### Document excerpt

========================

The pattern of associations for the RFQ_C looked quite different, suggesting that this scale taps into different features of mentalizing from the RFQ_U. Correlations with core indices of psychopathology were typically lower than for RFQ_U. Of note, the RFQ_C was negatively associated with indices of maladaptive personality functioning as measured with the IPO and the primitive defense mechanisms and identity diffusion subscale in particular, consistent with the assumption that a genuine mentalizing stance is associated with a sense of autonomy, agency, and freedom to explore mental states. The RFQ_C subscale was also negatively related with trait anger and positively related with anger control, in line with the assumption that genuine mentalizing is positively associated with affect regulation and effortful control.

========================

### What is expected
Reproduce the portion of the RFQ_C passage starting with "The pattern of" and going on through "and effortful control.". The data that follow come from a separate source.

### Information supplied
========================

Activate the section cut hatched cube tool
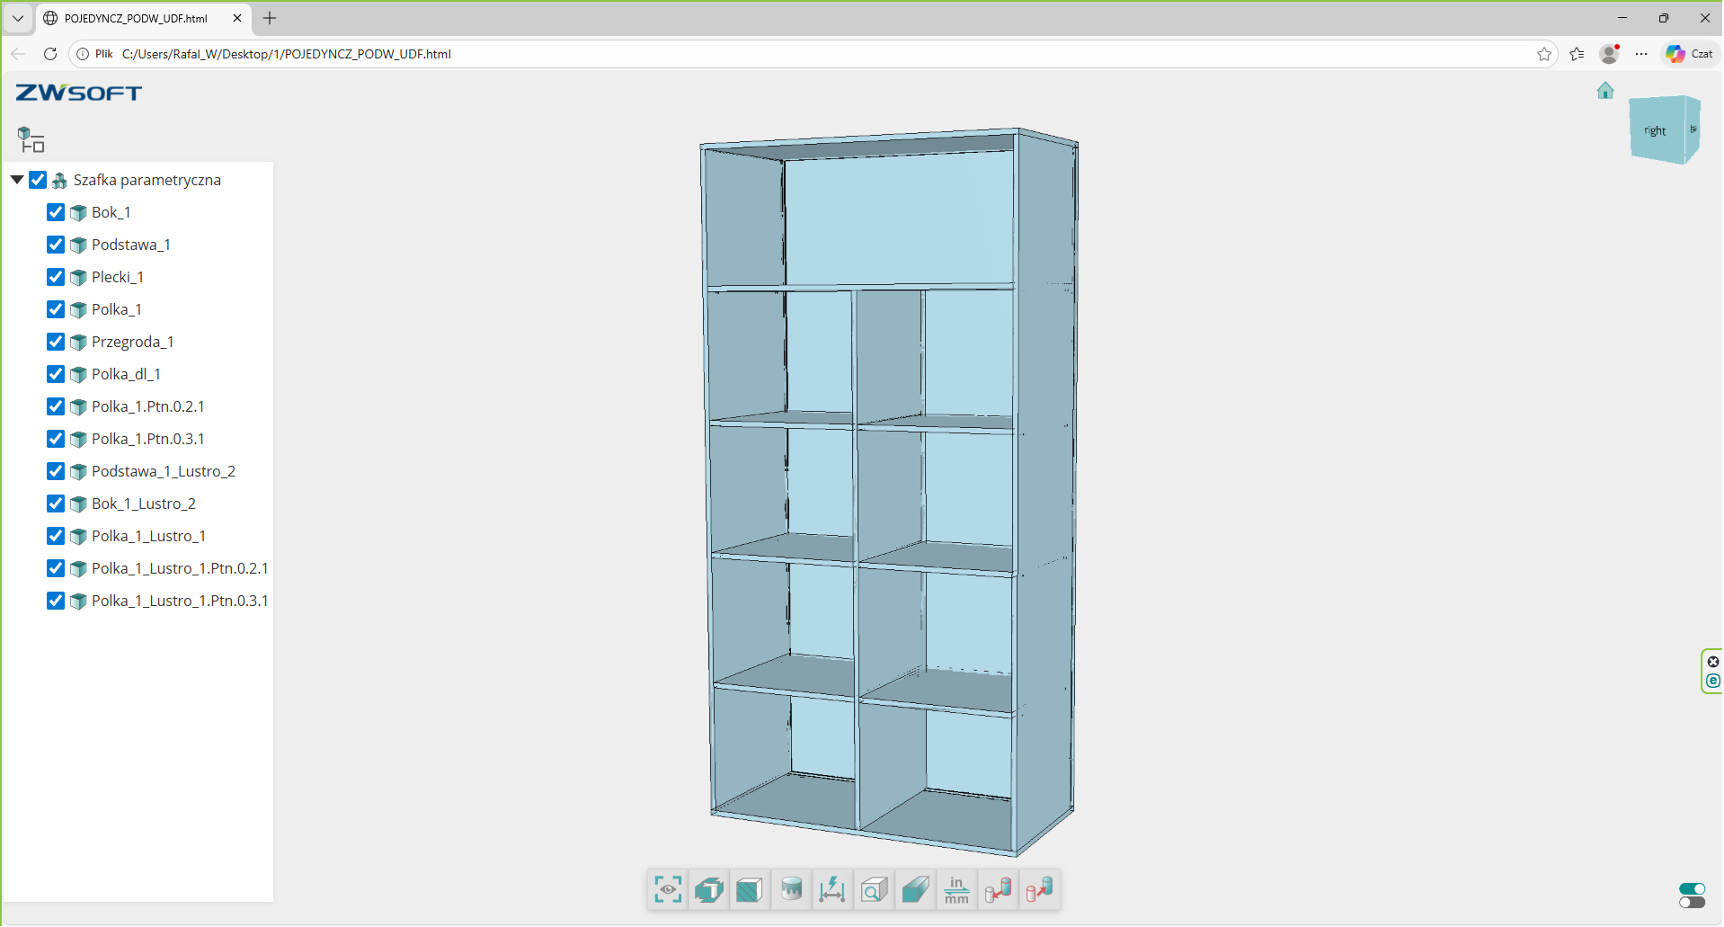The image size is (1724, 927). 750,890
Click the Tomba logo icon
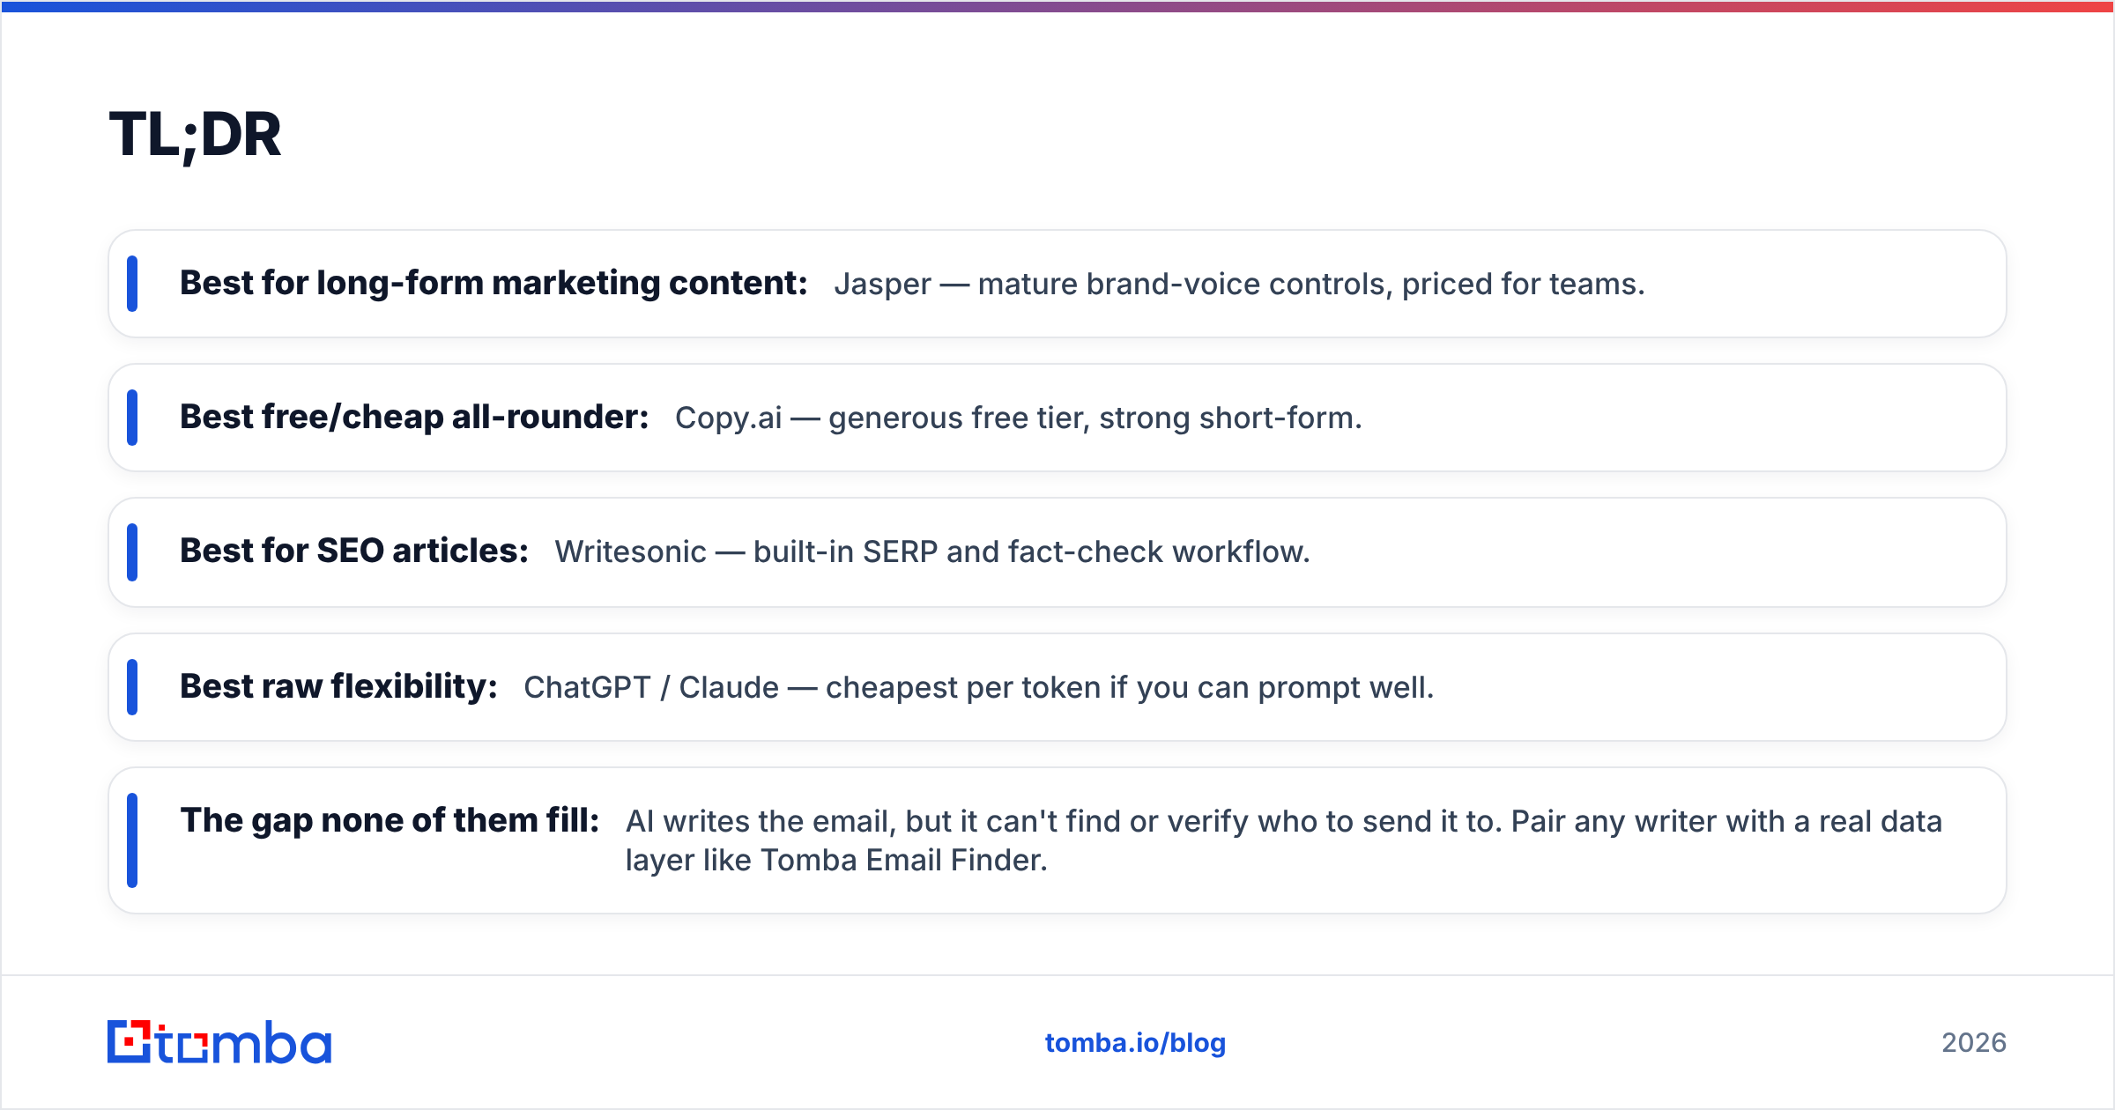 click(130, 1042)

========================

### Answer to the problem
The pattern of associations for the RFQ_C looked quite different, suggesting that this scale taps into different features of mentalizing from the RFQ_U. Correlations with core indices of psychopathology were typically lower than for RFQ_U. Of note, the RFQ_C was negatively associated with indices of maladaptive personality functioning as measured with the IPO and the primitive defense mechanisms and identity diffusion subscale in particular, consistent with the assumption that a genuine mentalizing stance is associated with a sense of autonomy, agency, and freedom to explore mental states. The RFQ_C subscale was also negatively related with trait anger and positively related with anger control, in line with the assumption that genuine mentalizing is positively associated with affect regulation and effortful control.